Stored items
+ + + + +

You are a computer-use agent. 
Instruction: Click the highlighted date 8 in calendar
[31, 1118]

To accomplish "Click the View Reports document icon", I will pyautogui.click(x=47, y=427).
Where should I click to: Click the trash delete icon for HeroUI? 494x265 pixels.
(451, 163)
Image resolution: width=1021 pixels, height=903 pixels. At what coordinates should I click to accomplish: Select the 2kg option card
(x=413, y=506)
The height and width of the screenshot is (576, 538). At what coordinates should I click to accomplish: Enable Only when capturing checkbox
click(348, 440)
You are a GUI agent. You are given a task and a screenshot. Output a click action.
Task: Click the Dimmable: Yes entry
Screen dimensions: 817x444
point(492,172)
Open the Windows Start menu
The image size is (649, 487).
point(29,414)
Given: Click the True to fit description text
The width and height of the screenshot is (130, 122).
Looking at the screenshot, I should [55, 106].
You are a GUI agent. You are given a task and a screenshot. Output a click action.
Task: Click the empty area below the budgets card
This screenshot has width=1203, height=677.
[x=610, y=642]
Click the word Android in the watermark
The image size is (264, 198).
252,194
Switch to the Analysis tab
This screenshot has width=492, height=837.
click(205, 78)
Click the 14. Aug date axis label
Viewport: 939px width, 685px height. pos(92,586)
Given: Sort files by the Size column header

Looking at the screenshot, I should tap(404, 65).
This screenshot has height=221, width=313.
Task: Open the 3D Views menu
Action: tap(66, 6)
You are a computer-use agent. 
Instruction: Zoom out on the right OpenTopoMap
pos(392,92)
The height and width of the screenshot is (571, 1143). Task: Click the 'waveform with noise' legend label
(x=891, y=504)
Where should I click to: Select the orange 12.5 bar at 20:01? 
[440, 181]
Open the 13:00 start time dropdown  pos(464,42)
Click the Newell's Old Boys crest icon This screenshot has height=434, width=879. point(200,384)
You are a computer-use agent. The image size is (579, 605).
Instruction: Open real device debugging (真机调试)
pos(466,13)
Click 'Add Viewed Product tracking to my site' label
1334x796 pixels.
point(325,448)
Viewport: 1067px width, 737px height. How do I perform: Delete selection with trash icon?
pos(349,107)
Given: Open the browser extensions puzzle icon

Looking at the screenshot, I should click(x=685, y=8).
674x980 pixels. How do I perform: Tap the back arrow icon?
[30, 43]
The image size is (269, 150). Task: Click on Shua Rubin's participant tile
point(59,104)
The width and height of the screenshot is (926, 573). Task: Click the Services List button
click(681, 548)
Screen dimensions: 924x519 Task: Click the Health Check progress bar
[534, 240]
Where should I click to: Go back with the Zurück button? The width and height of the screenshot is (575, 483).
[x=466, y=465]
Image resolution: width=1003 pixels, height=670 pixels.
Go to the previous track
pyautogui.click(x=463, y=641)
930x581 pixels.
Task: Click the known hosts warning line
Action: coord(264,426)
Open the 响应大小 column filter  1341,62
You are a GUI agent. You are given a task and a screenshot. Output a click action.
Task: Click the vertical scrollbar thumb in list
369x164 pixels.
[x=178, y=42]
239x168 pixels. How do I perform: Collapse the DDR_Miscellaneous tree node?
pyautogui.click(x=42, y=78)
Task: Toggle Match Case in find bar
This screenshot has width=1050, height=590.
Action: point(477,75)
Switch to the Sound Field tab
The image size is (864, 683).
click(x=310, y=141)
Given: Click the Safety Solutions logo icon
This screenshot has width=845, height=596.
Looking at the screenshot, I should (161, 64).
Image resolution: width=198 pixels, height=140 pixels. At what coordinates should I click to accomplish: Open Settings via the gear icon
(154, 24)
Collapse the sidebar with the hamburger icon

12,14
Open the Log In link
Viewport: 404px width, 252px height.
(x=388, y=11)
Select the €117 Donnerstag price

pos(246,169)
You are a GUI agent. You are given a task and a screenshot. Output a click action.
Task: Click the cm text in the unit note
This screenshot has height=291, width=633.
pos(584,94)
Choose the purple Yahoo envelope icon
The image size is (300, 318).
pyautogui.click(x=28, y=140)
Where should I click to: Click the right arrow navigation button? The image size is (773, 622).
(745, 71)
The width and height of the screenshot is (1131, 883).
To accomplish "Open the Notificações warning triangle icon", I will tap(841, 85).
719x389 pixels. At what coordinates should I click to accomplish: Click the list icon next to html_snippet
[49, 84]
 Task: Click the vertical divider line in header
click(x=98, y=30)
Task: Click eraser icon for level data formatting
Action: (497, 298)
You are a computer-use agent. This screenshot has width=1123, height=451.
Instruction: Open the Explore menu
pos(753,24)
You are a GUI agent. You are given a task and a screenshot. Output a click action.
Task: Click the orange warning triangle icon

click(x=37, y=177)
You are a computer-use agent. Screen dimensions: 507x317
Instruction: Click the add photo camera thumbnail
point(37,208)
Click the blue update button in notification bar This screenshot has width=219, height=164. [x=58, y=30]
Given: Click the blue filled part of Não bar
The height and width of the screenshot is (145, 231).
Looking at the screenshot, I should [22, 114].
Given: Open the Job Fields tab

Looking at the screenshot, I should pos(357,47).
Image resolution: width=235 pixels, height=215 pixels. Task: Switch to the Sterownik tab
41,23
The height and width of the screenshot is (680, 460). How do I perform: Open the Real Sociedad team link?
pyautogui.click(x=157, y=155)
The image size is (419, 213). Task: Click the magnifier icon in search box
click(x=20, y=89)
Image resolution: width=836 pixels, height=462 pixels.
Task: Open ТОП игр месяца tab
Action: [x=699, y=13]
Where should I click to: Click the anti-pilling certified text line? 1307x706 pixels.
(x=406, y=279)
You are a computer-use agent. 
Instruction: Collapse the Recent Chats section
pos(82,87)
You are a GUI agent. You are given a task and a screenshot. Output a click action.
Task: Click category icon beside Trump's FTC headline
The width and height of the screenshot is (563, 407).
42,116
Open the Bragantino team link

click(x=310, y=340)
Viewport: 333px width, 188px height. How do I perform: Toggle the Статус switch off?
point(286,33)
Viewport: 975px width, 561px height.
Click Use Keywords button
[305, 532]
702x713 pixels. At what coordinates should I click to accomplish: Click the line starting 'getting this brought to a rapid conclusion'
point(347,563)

+ + + + +

What you are asked to do: Scan the records above. Return every line with "blue" in it.

Written answer:
Click the blue update button in notification bar This screenshot has width=219, height=164. [x=58, y=30]
Given: Click the blue filled part of Não bar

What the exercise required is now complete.